### WORK REQUIRED
Go through the entries, filter for the word "will", and copy every line that has it.
*** TASK INPUT ***
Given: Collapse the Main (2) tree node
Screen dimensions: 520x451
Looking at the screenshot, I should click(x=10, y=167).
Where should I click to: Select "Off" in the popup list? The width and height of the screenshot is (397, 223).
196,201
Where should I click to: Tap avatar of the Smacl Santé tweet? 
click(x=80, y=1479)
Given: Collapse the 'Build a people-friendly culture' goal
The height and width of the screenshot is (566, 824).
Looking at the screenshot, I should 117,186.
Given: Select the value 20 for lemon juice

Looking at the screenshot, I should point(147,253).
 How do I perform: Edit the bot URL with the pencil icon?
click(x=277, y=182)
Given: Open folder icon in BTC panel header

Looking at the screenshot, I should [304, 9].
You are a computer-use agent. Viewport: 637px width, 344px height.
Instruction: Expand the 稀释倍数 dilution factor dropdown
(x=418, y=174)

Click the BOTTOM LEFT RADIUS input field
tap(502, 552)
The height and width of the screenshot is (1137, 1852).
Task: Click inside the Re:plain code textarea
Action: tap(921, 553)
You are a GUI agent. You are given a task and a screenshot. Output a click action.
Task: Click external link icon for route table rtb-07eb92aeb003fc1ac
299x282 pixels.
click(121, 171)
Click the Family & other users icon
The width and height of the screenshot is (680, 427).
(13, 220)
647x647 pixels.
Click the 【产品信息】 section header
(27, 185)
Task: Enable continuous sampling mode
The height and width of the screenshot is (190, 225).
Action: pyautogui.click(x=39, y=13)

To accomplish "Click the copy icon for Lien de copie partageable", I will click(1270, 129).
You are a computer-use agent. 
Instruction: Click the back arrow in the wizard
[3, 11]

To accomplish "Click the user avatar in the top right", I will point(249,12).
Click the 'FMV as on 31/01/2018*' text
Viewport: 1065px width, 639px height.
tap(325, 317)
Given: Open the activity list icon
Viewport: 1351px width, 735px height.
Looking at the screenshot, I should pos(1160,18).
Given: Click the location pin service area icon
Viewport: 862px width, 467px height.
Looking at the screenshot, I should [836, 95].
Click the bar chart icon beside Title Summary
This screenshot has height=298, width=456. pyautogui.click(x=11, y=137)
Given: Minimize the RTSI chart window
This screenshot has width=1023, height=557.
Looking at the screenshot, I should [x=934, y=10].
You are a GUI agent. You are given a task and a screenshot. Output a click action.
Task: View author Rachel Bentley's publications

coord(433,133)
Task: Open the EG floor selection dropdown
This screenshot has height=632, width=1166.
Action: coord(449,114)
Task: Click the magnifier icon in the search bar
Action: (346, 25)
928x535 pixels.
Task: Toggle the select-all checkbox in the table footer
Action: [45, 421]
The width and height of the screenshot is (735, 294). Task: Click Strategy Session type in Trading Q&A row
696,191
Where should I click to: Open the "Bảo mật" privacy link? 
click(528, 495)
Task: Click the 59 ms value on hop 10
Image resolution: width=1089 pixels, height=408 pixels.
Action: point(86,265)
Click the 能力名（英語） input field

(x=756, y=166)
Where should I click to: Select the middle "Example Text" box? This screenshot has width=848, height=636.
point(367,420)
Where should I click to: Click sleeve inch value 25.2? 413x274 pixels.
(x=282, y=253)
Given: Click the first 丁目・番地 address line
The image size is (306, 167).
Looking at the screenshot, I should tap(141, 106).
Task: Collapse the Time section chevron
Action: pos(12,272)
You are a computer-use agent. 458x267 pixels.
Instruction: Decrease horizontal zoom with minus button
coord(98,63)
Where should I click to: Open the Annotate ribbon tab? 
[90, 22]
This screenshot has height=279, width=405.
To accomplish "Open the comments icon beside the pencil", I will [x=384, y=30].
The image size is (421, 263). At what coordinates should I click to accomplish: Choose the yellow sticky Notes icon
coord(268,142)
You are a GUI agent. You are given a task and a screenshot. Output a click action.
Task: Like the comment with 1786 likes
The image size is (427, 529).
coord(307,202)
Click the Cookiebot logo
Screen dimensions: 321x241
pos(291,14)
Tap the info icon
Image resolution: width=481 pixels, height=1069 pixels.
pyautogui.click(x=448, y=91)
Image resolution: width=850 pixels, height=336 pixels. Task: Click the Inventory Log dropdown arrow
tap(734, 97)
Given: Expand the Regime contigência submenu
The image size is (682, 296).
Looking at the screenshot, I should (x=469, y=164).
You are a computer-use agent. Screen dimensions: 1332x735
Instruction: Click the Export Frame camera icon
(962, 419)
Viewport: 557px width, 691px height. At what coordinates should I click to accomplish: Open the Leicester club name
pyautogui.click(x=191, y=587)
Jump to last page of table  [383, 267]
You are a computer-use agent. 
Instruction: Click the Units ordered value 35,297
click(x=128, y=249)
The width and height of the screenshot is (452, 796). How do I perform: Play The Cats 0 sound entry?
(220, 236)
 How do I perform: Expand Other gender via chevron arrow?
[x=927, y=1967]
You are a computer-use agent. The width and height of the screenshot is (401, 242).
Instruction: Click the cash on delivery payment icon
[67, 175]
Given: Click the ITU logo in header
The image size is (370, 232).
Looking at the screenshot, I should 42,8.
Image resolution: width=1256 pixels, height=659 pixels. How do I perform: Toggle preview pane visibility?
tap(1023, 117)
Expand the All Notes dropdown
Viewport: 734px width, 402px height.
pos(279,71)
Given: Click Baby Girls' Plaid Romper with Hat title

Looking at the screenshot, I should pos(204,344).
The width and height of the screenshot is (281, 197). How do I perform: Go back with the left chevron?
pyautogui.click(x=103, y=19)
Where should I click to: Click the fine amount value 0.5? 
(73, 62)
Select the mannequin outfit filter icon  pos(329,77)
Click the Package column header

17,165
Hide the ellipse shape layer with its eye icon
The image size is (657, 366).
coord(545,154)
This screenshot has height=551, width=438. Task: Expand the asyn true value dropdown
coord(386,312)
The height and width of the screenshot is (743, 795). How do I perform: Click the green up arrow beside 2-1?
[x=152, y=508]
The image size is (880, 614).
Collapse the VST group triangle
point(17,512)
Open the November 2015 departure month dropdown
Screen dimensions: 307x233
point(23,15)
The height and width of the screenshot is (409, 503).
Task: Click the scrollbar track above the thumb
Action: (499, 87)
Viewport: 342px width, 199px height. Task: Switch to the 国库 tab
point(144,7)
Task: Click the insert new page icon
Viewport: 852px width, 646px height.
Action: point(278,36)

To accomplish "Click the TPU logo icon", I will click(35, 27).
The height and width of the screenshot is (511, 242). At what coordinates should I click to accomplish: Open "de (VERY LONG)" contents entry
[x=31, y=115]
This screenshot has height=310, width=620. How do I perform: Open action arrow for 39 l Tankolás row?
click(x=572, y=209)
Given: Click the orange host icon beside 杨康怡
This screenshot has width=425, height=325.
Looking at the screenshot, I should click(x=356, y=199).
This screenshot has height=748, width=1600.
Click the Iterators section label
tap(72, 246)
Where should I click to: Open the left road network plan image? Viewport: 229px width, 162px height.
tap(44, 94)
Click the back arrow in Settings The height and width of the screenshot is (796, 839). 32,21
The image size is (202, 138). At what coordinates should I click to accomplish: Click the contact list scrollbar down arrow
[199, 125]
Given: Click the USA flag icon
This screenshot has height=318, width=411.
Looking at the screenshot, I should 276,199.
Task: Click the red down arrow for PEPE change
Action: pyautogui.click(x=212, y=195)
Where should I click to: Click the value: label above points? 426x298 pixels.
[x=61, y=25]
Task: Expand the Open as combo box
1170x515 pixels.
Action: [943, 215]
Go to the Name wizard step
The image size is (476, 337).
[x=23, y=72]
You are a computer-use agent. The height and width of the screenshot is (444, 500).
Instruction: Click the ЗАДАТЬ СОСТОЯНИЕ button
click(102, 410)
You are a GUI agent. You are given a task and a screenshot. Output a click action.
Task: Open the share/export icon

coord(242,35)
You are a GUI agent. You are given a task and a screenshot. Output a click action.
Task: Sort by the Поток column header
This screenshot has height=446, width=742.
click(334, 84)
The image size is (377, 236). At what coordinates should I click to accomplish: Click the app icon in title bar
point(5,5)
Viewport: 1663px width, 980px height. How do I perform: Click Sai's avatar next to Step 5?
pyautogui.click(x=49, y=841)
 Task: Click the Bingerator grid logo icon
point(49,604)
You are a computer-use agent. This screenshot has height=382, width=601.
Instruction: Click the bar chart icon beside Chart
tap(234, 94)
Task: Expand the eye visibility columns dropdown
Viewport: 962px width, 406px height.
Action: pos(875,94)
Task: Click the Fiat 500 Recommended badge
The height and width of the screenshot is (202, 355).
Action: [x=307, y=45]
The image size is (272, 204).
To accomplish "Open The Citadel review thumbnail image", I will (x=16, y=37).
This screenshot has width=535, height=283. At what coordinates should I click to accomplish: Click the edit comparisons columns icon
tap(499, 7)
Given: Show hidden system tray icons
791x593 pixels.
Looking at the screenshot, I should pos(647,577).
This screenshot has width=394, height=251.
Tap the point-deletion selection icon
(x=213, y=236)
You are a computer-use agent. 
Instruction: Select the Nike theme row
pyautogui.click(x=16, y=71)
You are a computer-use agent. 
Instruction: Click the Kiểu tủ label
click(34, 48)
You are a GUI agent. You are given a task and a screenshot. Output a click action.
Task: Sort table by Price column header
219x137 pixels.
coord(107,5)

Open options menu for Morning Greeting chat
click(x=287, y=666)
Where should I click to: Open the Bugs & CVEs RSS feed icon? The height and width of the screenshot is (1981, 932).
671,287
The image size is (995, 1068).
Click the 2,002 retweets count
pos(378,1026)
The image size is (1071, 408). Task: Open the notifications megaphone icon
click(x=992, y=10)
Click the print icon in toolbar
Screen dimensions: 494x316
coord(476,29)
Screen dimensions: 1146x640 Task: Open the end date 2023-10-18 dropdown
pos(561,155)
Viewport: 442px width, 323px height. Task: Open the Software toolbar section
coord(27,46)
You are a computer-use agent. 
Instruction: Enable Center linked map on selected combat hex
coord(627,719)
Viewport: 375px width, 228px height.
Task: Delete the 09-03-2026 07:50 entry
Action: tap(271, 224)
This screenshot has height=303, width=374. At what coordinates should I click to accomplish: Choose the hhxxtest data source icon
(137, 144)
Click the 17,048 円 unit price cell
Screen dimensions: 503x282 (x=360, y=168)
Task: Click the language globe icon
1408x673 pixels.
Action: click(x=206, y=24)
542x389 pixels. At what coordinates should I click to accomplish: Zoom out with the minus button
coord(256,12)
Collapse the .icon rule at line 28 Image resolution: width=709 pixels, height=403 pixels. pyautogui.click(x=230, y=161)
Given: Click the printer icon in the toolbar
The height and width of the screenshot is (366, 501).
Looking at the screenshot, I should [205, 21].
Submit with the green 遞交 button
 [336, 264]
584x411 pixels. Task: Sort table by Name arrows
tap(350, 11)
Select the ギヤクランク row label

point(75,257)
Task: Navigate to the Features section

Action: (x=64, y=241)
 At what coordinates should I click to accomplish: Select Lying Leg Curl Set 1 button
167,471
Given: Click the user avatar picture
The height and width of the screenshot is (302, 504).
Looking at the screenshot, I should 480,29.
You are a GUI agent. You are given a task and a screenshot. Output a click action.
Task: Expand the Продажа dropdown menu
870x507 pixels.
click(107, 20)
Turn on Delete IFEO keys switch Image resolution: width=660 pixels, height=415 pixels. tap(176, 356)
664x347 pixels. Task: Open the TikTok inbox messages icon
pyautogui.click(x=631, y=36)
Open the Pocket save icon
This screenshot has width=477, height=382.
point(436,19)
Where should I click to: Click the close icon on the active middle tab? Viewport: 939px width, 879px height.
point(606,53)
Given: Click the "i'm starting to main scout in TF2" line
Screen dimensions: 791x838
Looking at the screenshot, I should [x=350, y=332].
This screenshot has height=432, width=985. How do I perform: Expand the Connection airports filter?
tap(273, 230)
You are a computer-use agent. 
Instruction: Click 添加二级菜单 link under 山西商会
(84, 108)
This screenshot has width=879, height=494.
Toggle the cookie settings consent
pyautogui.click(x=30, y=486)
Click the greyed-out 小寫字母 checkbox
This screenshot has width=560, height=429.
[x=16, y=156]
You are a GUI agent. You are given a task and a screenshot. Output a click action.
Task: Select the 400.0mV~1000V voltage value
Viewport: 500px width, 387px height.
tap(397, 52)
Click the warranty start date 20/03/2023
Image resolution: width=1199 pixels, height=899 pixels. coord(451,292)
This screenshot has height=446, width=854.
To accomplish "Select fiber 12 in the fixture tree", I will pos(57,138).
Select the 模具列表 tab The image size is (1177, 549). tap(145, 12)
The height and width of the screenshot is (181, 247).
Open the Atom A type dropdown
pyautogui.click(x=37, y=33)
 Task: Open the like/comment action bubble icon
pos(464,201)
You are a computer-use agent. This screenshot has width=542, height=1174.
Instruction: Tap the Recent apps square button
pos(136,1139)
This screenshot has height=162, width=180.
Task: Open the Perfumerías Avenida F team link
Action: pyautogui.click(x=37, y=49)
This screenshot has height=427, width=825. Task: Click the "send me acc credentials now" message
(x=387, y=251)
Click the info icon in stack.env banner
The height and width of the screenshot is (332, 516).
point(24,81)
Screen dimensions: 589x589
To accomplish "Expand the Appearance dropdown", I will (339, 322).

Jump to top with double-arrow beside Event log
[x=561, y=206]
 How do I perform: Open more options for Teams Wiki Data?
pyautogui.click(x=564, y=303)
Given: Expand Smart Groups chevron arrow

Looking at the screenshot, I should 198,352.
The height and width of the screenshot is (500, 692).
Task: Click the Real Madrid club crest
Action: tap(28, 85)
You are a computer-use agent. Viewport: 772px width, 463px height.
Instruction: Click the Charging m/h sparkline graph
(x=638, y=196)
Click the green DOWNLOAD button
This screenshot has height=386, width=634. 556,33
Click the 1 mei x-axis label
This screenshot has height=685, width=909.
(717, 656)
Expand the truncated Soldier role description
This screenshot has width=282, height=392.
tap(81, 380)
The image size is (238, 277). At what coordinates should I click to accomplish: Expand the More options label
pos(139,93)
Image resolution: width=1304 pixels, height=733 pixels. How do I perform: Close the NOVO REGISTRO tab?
*** End of TASK INPUT ***
### EXERCISE SOLUTION
To accomplish "Click the copy icon for Lien de copie partageable", I will click(1270, 129).
To accomplish "Click the user avatar in the top right", I will point(249,12).
To accomplish "Open the comments icon beside the pencil", I will [x=384, y=30].
To accomplish "Click the TPU logo icon", I will click(35, 27).
To accomplish "Open The Citadel review thumbnail image", I will (x=16, y=37).
To accomplish "Select fiber 12 in the fixture tree", I will pos(57,138).
To accomplish "Expand the Appearance dropdown", I will (339, 322).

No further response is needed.